Designing more ambitious studies

In a natural setting, plants are exposed to a complex environment, often with multiple stress conditions, and thus, to simulate ecological realism, we should have more than one stress factor in experimental design (see Lampei 2019). To study plant stress response, it is important to establish the causal links between epigenetic variation and phenotypes, as well the interference of genetic and epigenetic variation. Thus, one challenge lies in identifying the relevance of epigenetic factors for modulating the phenotypic response to specific stress factors. To this aim, it may be beneficial to include plant species with different life histories and genomic features. A few approaches have been reported by which epigenetic variation can be potentially measured for larger populations in an ecological setting.

Study system

Where possible, experiments should include several genetically divergent lines or diverse natural populations from one species. Single line, or genotype, experiments may provide very detailed information but lack generality of conclusion. Often, repeating the experiment with another genotype of the same species yields different results. This is not only true for epigenetic experiments but even more important in these because of frequent interactions with the genomic background. However, the enhanced generality comes with an increased complexity of the study. Therefore, epigenetic studies should preferably be conducted in ecological settings that control genotypic variability. For example, non-model species or natural populations that contain a low level of genetic diversity and reproduce asexually like, for instance, clonal plants, provide these properties (Richards, Bossdorf, et al. 2010).

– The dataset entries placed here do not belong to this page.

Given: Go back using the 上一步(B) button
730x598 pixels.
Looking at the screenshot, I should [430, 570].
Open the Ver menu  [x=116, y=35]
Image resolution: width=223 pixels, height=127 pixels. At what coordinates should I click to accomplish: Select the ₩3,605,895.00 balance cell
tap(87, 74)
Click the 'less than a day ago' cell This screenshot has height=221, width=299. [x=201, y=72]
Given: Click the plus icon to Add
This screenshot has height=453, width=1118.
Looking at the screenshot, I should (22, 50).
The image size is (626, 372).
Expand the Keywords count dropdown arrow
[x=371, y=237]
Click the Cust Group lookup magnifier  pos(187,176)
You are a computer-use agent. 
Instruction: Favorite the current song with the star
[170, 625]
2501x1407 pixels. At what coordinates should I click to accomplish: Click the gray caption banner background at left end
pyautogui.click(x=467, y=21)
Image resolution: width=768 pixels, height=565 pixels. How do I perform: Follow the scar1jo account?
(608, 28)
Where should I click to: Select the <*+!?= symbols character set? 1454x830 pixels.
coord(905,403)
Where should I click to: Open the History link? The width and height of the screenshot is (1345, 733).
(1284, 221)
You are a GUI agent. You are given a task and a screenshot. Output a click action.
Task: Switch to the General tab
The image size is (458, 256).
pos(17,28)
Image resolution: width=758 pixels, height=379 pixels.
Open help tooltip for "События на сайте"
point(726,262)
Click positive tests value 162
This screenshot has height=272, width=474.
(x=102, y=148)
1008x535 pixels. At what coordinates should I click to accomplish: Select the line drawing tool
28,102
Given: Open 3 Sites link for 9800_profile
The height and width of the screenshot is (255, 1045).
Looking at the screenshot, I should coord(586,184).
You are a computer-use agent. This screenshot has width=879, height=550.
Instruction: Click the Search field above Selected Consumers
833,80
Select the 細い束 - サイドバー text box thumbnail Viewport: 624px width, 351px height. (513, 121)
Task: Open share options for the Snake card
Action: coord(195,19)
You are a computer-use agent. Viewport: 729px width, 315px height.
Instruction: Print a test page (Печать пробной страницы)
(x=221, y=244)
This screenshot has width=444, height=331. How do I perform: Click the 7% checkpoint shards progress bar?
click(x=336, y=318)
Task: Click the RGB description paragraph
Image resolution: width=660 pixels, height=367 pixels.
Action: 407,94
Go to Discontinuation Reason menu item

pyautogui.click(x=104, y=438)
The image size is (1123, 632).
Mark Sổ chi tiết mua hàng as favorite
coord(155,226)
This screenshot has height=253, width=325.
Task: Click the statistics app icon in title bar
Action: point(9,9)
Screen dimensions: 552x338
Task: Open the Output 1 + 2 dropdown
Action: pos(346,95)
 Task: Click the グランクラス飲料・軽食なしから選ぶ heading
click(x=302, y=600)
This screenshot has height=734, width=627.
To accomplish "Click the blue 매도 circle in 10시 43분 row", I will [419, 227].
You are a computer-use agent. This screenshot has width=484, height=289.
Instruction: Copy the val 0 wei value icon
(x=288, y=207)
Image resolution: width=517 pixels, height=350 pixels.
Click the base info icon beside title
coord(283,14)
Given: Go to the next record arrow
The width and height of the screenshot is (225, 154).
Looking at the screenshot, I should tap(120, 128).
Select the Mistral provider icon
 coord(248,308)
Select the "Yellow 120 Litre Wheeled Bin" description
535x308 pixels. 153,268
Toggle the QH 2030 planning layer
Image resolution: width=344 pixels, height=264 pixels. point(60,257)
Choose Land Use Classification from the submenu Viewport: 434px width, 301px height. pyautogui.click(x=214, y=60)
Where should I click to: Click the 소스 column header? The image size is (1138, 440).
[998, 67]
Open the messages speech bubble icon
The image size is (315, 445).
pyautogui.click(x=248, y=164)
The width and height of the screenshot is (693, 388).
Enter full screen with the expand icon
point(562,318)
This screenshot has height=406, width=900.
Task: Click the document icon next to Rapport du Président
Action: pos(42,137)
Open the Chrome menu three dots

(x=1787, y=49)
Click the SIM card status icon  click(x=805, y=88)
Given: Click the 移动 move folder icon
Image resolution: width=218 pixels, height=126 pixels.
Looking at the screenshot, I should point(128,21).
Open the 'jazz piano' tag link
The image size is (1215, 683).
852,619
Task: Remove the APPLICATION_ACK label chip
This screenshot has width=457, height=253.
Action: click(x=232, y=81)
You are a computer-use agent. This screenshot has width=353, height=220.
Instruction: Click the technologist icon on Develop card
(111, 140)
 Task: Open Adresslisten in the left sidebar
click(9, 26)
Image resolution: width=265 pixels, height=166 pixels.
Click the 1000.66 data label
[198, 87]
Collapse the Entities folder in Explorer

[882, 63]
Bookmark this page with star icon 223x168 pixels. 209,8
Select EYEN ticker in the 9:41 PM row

‌Another approach is to study outcrossed species by evaluating both the DNA sequence and DNA methylation profiles of individuals using statistical approaches to understand the relation of genetic and epigenetic variation (Herrera and Bazaga 2011; Schulz et al. 2019). As the field is still developing for non-model species, we must be aware of the trade-off between the depth/resolution of functional information and cost-effectiveness. Following experimental methods to study epigenetic inheritance could help to fill the gaps in the field (Bossdorf et al. 2008).

Experimental method

An interesting option is the use of inhibitors for epigenetic factors such as the DNA methyltransferases (e.g., 5-azacytidine, zebularine) or histone deacetylases (e.g., Trichostatin). Together with knockout mutants, experimental demethylation can be used to establish the link between epigenetic factors and phenotypic response. However, this method has disadvantages in the first place because it is not targeted and reduces DNA methylation scattered across the genome so that connections between phenotype and methylation can be made, but it is often difficult to identify the specific methylation changes that were involved in the response. ‌

The study should choose the molecular mechanisms that are confirmatory and cost-effective to study epigenetics in natural populations. For example, for evaluating the methylation status, Reduced Representation Bisulfite Sequencing methods (RRBS) can also work without the availability of a high-quality genome (Niederhuth and Schmitz 2017), and it is cost-effective. This is a very nice option for studying methylation in non-model species. However, we need more methods with such criteria for studying other epigenetic factors. Quantitative genetics mapping approaches such as Epigenome-wide association studies (EWAS) can be another method to study the approximate genetic and epigenetic associations with the phenotype (Kreutz et al. 2020).